Atrás de lo que está pasando, están los meganegocios inmobiliarios y la actividad agropecuaria que usan el fuego para despejar terreno. Y sí, es la forma más rápida y “barata”. Se estima que el 95% de los incendios son intencionales (según el Servicio Nacional de Manajejo de Fuego). Tampoco faltan los negligentes que queman basura, cables para sacarle el cobre, o una simple fogata mal apagada. A algo pequeño como eso, le sumas el calor, la sequía y el viento, y terminamos como estamos ahora

La política como herramienta de transformación social es fundamental en esto, y tiene que ir mas allá de cuestiones partidarias. Argentina ratifico el acuerdo de Escazu, se presentó un plan de políticas ambientales, pero para muchos son solo papeles firmados. Los millennials y centennials queremos ver que las cosas se empiecen a hacer. Sí, a uds. les hablamos “clase política”, dejen de hacerse los distraídos.

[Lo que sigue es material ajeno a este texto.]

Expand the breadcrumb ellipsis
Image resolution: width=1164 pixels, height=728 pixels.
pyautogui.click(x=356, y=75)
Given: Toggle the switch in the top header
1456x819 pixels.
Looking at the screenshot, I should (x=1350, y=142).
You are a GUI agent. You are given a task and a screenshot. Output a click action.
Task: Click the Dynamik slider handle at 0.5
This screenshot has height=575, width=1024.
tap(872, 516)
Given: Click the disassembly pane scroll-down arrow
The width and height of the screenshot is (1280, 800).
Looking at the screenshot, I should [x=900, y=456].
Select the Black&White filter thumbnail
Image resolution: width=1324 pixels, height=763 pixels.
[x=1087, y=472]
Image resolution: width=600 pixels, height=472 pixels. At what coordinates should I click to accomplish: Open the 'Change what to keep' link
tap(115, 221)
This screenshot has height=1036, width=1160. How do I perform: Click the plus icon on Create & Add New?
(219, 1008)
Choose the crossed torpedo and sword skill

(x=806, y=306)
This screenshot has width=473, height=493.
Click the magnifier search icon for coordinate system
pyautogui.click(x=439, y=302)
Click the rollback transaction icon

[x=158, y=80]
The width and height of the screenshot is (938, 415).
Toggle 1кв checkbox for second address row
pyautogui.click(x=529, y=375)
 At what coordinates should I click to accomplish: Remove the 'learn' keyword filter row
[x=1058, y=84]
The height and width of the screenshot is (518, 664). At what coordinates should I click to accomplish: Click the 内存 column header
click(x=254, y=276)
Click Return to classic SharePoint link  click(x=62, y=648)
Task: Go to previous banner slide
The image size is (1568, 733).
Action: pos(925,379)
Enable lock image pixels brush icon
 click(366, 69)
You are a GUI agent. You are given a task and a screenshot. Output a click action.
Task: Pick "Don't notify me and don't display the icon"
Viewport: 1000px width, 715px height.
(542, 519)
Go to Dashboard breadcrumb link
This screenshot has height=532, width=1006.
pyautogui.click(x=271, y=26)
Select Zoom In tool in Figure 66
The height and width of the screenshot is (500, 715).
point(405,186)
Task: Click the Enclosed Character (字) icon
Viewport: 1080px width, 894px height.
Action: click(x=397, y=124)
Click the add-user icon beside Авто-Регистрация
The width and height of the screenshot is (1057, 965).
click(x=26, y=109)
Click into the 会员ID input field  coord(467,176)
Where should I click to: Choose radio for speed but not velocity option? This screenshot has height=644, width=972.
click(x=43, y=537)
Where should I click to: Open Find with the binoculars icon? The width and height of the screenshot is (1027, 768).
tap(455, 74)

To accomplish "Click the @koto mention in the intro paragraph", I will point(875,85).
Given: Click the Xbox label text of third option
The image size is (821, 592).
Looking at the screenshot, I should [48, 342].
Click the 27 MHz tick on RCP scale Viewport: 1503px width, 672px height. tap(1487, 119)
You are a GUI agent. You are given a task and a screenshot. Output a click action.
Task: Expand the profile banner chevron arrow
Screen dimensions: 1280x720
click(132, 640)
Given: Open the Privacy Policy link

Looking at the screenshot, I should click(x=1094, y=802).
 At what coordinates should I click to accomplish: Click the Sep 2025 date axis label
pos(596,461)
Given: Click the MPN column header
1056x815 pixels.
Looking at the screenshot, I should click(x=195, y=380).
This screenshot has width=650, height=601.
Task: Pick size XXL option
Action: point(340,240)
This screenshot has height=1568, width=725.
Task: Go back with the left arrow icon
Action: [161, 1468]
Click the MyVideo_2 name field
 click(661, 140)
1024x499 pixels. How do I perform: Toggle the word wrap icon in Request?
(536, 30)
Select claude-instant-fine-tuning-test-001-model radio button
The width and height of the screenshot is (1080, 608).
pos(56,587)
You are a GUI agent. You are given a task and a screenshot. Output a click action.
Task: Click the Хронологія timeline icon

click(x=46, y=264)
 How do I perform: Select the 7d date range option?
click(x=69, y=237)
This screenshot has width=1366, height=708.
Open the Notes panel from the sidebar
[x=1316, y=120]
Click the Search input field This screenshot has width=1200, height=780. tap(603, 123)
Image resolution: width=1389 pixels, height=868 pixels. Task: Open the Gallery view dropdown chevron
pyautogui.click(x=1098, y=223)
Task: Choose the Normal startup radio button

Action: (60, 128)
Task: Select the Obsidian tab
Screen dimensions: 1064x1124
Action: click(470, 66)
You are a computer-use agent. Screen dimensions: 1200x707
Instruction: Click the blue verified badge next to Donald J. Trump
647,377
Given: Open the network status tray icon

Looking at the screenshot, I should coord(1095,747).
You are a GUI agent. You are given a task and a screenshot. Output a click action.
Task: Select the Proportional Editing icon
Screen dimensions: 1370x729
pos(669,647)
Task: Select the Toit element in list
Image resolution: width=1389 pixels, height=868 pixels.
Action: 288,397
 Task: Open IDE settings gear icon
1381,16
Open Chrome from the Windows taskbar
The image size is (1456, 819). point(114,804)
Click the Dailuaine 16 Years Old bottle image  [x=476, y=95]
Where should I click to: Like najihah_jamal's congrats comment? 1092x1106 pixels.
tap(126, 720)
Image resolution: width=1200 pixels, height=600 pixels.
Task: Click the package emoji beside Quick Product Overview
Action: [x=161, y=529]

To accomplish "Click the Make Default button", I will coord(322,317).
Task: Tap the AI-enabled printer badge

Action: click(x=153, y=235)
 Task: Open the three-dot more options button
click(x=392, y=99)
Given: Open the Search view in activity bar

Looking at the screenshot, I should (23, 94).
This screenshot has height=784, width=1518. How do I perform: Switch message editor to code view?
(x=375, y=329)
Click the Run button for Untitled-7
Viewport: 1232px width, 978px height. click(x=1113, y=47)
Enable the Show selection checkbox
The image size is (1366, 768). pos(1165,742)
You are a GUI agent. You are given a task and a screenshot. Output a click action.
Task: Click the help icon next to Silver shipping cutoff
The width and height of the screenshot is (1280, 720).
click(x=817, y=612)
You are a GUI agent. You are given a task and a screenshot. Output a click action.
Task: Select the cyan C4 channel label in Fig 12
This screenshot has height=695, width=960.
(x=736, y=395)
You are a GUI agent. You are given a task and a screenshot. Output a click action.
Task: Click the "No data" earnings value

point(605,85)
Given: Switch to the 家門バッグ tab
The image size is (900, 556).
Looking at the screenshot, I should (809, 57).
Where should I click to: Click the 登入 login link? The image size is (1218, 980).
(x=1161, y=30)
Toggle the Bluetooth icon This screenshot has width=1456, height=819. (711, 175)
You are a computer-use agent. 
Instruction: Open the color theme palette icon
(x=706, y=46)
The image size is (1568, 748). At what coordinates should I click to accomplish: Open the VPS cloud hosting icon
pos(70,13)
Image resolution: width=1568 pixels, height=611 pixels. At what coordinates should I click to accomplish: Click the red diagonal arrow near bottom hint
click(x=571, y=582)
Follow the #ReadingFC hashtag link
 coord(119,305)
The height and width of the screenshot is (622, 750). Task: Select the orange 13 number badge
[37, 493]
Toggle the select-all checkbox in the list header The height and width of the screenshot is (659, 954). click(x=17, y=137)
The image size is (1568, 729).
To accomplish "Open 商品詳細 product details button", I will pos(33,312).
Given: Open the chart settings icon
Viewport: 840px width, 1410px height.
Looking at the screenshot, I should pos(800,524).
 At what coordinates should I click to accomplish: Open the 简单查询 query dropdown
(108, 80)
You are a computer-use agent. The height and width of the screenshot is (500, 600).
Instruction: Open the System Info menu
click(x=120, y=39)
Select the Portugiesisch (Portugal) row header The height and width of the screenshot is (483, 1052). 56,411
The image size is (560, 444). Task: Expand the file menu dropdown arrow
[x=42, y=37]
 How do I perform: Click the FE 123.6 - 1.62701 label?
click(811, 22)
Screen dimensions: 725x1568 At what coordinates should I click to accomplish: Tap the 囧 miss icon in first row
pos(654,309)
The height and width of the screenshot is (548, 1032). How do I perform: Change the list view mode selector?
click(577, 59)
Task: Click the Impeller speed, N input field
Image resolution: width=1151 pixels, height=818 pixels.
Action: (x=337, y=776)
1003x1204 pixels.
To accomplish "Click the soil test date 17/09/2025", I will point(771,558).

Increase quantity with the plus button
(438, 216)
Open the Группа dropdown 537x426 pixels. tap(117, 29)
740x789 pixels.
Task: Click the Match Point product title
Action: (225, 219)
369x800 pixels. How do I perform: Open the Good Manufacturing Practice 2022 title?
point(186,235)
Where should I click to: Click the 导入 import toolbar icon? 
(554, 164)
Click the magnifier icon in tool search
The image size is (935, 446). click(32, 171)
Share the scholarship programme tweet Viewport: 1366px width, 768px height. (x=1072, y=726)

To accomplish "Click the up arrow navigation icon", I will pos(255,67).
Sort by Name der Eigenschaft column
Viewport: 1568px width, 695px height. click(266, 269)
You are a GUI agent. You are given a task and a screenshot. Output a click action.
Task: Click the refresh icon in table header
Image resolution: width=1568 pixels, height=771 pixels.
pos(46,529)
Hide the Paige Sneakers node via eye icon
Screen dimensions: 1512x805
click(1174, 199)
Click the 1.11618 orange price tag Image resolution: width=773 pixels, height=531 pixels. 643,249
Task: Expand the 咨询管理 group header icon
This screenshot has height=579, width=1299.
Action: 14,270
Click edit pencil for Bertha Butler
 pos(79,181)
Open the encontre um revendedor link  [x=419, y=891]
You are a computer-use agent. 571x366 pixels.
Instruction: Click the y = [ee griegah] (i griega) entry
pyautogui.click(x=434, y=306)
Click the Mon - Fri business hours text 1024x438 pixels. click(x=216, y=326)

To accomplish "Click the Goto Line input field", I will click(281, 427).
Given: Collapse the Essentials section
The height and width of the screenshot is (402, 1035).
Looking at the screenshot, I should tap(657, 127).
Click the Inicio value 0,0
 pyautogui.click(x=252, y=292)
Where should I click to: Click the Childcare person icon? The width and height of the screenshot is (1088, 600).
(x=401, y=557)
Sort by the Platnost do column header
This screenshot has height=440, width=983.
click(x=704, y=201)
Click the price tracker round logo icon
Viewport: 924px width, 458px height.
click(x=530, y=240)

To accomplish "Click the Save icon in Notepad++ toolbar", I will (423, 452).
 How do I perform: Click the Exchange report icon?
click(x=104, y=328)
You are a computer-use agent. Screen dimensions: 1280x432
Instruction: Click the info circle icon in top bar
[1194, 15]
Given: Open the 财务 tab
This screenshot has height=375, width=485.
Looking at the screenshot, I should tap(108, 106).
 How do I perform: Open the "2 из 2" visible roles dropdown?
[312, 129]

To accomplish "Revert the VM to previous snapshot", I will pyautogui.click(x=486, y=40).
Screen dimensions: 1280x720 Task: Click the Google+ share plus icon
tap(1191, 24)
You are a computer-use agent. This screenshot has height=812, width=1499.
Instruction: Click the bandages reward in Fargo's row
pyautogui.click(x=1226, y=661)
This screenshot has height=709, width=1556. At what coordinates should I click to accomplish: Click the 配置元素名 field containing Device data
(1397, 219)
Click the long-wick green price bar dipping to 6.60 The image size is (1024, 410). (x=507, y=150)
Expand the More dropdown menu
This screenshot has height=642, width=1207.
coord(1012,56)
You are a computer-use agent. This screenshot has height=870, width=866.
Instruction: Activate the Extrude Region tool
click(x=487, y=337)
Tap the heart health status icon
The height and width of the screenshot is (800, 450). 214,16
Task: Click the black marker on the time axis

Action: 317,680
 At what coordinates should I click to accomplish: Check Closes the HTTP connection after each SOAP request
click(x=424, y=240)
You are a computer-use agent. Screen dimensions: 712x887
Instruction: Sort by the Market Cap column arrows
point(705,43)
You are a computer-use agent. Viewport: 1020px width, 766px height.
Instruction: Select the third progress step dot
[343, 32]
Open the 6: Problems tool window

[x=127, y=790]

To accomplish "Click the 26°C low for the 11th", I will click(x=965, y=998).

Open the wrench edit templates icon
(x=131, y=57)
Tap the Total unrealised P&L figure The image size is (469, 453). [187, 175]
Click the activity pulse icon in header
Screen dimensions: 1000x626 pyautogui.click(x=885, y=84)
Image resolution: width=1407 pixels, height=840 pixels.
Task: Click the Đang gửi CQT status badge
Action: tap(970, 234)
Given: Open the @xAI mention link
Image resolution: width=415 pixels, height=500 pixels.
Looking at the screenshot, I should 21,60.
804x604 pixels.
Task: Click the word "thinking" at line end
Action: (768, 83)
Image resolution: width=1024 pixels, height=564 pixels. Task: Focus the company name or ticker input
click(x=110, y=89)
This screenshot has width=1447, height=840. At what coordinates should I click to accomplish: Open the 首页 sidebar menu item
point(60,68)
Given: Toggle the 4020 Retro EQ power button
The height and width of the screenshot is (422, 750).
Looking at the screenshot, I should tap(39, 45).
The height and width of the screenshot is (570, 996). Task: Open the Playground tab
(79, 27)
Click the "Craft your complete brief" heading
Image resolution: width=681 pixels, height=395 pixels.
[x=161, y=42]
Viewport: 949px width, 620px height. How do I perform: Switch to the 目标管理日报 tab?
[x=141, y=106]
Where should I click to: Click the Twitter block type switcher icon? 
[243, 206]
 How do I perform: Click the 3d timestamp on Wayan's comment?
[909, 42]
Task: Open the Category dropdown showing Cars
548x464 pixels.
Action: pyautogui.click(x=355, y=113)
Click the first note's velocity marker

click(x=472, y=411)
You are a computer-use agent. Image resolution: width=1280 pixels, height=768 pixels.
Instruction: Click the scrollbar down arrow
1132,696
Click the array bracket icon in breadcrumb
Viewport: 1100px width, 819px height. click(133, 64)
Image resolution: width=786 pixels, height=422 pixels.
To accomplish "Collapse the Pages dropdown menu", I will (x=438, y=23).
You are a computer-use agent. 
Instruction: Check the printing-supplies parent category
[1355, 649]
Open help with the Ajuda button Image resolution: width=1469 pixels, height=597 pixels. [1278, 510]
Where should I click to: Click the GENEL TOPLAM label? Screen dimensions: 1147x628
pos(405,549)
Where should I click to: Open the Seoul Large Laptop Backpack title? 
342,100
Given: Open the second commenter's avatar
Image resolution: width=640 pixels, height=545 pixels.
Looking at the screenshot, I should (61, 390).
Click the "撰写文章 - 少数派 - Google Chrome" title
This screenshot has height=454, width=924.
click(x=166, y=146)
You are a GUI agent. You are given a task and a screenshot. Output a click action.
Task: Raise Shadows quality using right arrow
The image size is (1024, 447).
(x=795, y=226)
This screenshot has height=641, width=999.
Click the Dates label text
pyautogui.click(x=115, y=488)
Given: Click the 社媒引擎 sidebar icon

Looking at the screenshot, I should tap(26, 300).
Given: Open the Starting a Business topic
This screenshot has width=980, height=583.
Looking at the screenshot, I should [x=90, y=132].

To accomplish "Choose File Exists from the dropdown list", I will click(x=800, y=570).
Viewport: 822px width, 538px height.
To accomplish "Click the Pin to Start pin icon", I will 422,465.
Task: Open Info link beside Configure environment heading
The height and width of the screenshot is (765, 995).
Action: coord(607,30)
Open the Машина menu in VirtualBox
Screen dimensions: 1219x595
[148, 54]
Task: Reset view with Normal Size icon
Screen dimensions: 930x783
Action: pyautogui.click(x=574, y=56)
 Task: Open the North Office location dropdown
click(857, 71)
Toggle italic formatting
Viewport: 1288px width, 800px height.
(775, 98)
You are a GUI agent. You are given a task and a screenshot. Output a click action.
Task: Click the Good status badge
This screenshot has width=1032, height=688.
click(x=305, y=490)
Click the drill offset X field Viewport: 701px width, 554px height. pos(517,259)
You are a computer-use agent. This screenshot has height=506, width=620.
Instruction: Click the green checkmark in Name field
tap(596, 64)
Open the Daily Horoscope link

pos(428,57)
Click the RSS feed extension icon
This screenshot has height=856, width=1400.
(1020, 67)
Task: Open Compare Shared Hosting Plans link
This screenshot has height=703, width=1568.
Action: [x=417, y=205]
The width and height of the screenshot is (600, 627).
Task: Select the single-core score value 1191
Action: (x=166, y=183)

¿Por dónde habría que empezar?

Hay que reforzar la implementación de la legislación vigente y que los organismos encargados tengan los recursos económicos. La Ley de Bosques Nativos, de Presupuestos mínimos de Protección Ambiental para el Control de Actividades de Quema (26.562), la Ley de Cambio Climático (aún no reglamentada y sin fondos) y la de Prepuestos Mínimos para el manejo de fuego (26.815). En relación a esta última, hay un proyecto que busca modificar el art. 22 bis para prohibir por 60 años cualquier tipo de actividad en los bosques nativos, áreas protegías y humedales que fueron víctimas de los incendios, para así garantizar su recuperación. Con esto se busca frenar la especulación inmobiliaria sobre todo, pero hay grandes chances que se considere inconstitucional por “decidir” sobre la propiedad privada.

Además de lo que necesitamos de los políticos que se duermen en las sesiónes o le preguntan “a ver cómo está eso” a sus parejas en relación a sus prótesis mamarias, necesitamos iniciar el camino hacia un cambio cultural muy grande, no solo en nuestra relación con el planeta, sino a la importancia que le damos a estos problemas. Sobre todo teniendo en cuenta son acá a la vuelta.

Se habló mucho de la deuda económica, pero la deuda ambiental, ¿quién la paga?  ¿Pero quién soy yo para hablar sobre esto? Nadie, una gurisa de 20 años a la que le aterra el planeta que nos están dejando, una piba que le preocupan estos temas, una piba que tiene voz, y así como muchos, quiere ser escuchada porque ya se preguntó “¿a ver cómo está eso?” y no le gusta la respuesta.